__Problems and tasks__
a: Answer these questions using the blog posts below:
(i) What is the title of the post dated Friday, July 12, 2013?
(ii) In the post dated Saturday, July 26, 2008, where did the caller want to take the writer?
(iii) In that same 2008 post, where did the writer start crying?
b: Continue the blog posts below, picking up after their final sentence.

Text to read start

Friday, July 26, 2013

Clarity


Cause you are the piece of me, I wish I didn’t need
Chasing relentlessly, still fight and I don’t know why
If our love is tragedy, why are you my remedy?
If our love’s insanity, why are you my clarity?

Friday, July 12, 2013

And another thing..

If my bank gives me another email saying I have no money, I am going to scream.
I know I am broke, you don't have to remind me every 10 seconds.
Thank you.

Saturday, July 26, 2008

FUCK!

damnit! i can't believe he called and then wanted to take me to the beach! what kind of shit is that?!? all of these years, all of those years and now you want to be nice and care about me, and what i do! fuck that! its not fair! why even say shit like that, you have no right! we can be civil, but nice, NICE? after every goddamn thing we have been through, fuck this shit! I don't need your pity or you trying to do stuff with me because you think that i don't have the same wild and crazy life I had before!



fuck it



i don't know.. i don't know why i am so upset and why i started crying in the grocery store just by thinking about why or how you could do that. why just a simple, nice question can bring me to tears after everything we have gone through? how is it that you can still push my buttons and have the whole world stop when you talk to me? i know i love you but not like before, its not like i am still in love with you, that's just crazy and stupid, ridiculous, fucked up, and not at all the point.

Text to read end
Record excerpts start

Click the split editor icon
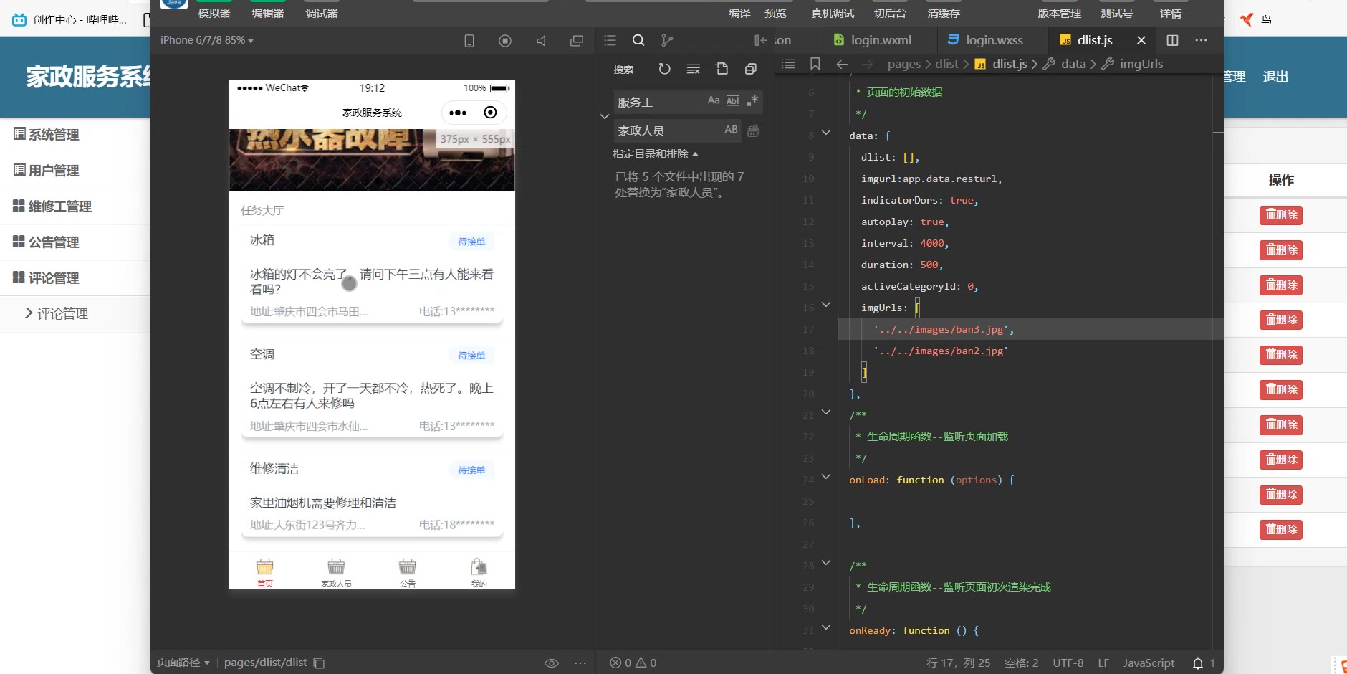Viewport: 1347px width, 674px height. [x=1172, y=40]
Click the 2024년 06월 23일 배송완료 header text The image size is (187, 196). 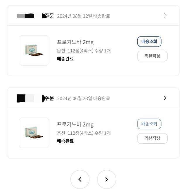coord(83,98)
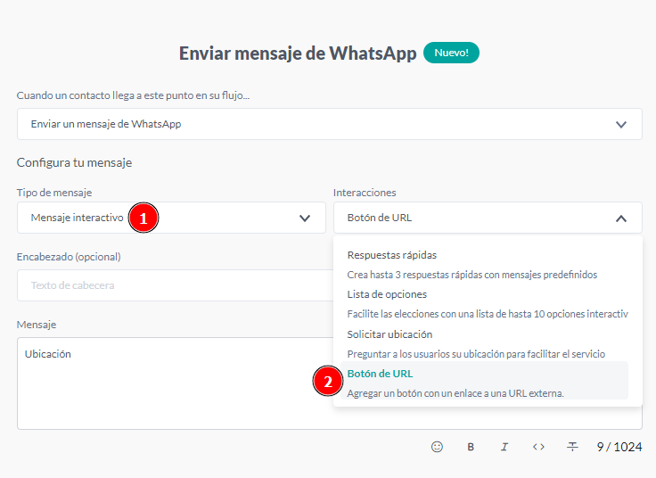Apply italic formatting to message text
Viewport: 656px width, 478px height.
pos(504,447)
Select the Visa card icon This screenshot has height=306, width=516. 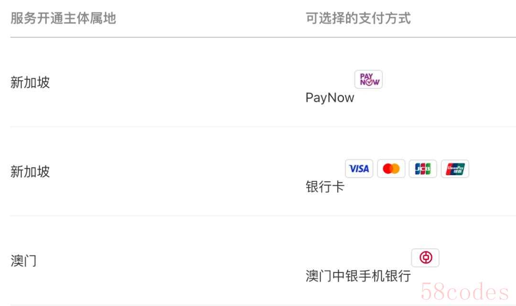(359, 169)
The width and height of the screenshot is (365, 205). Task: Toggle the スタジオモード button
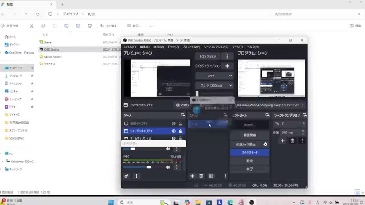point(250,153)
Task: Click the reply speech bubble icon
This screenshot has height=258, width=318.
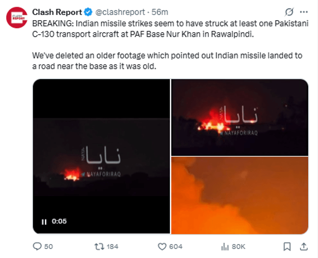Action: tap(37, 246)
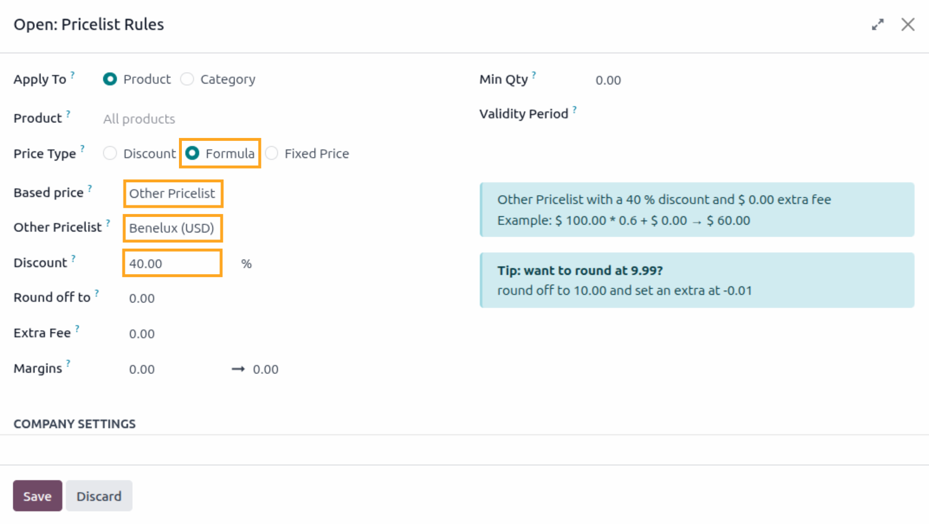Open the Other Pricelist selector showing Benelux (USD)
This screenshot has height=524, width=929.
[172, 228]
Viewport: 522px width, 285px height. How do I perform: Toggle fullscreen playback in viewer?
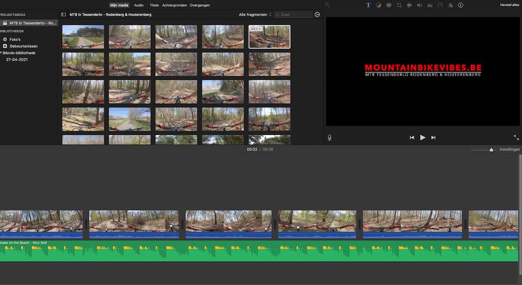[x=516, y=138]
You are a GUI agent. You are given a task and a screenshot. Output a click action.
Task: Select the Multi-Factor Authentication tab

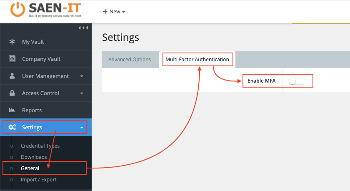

Record excerpts end

__Answers to the exercise__
a:
(i) "And another thing.."
(ii) To the beach.
(iii) In the grocery store.

b:
anyways, its just crazy how feelings and everything can get stirred up with one little sentence, "I know you'll probably say no, but I just wanted to ask you, do you want to go to the beach with me tomorrow?"

why couldn't you do that before the divorce?! how about during our marriage?!

i don't know what to say or even what to feel, but i know you

just

shouldn't

have

done

that.

Tuesday, December 04, 2007

feelings so much better!

so im happy and i suppose, relieved. well, i am getting there all over again. its been a really rough year for me, but i feel like i am actually coming out on top for once. im paying my bills, seeing friends, making friends and i am actually enrolled in school! through all the being miserable and not being able to stand myself or anyone else, i managed to have a great foundation to start next year. i can't even believe i did that. its a wonderful feeling to finally see the light at the end of the tunnel and realize that all your friends held your hands while you couldn't see in the dark. i understand that being in school is going to be stressful along with still working full-time but i know i can handle it.

Tuesday, November 20, 2007

me for the past 3 to 4 months...

Thanks a lot i've been disadvantaged from the start
he constricted the veins heading straight to my head
rerouted the blood to my heart instead
rerouted the blood to my heart instead
i am brain dead thinking strictly in blues and reds
oh i'm in enough trouble man
oh man i'm in trouble again
cause everyones ears are watching me
and i never ever felt that this would be
anything more then a makeshift personal IV
cause i fall three times as hard if its for nothing at all
you all seem twice as tall as i will ever be
and i feel terribly small when my head works too hard
when you think with your chest theres not a thing that you don't see
i'm hardly capable of half the damage that i would like to do
i could swear that i don't care
but you know that i'm too full of shit to think this through
so look at me
i pray to god but curse too much to be considered true
i'm just like me, i'm just like to me, so who the hell are you?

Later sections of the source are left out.